[A run of records]
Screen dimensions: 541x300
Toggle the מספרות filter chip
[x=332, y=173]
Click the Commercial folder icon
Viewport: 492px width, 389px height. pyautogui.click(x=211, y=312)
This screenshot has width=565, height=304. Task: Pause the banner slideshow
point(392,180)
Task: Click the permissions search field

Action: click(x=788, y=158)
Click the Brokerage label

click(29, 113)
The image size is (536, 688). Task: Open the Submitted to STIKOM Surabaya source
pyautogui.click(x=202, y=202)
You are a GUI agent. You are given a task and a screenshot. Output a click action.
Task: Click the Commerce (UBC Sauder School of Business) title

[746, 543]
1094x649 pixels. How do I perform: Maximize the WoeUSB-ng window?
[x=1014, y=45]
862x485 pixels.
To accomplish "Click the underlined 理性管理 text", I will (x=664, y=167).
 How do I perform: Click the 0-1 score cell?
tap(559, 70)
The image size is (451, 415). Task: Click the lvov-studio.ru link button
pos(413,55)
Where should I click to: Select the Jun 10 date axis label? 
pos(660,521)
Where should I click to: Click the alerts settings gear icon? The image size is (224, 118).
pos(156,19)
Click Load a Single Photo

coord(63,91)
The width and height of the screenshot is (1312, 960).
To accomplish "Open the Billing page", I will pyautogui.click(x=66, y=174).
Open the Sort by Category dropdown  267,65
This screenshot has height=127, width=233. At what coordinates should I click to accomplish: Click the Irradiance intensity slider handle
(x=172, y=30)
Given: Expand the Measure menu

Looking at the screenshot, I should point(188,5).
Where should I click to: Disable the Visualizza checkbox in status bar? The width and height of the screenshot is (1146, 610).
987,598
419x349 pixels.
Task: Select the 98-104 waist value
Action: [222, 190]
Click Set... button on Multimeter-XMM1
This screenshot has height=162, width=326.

**What is needed**
Switch each "Where should I click to" in the listing to "Where do I click to", and give all the lines again with nothing else changed.

**Result for this task**
Screen dimensions: 541x300
Toggle the מספרות filter chip
[x=332, y=173]
Click the Commercial folder icon
Viewport: 492px width, 389px height. pyautogui.click(x=211, y=312)
This screenshot has width=565, height=304. Task: Pause the banner slideshow
point(392,180)
Task: Click the permissions search field

Action: click(x=788, y=158)
Click the Brokerage label

click(29, 113)
The image size is (536, 688). Task: Open the Submitted to STIKOM Surabaya source
pyautogui.click(x=202, y=202)
You are a GUI agent. You are given a task and a screenshot. Output a click action.
Task: Click the Commerce (UBC Sauder School of Business) title

[746, 543]
1094x649 pixels. How do I perform: Maximize the WoeUSB-ng window?
[x=1014, y=45]
862x485 pixels.
To accomplish "Click the underlined 理性管理 text", I will (x=664, y=167).
 How do I perform: Click the 0-1 score cell?
tap(559, 70)
The image size is (451, 415). Task: Click the lvov-studio.ru link button
pos(413,55)
Where do I click to: Select the Jun 10 date axis label? 
pos(660,521)
Where do I click to: Click the alerts settings gear icon? The image size is (224, 118).
pos(156,19)
Click Load a Single Photo

coord(63,91)
The width and height of the screenshot is (1312, 960).
To accomplish "Open the Billing page", I will pyautogui.click(x=66, y=174).
Open the Sort by Category dropdown  267,65
This screenshot has height=127, width=233. At what coordinates should I click to accomplish: Click the Irradiance intensity slider handle
(x=172, y=30)
Given: Expand the Measure menu

Looking at the screenshot, I should point(188,5).
Where do I click to: Disable the Visualizza checkbox in status bar? The width and height of the screenshot is (1146, 610).
987,598
419x349 pixels.
Task: Select the 98-104 waist value
Action: [222, 190]
Click Set... button on Multimeter-XMM1
This screenshot has height=162, width=326.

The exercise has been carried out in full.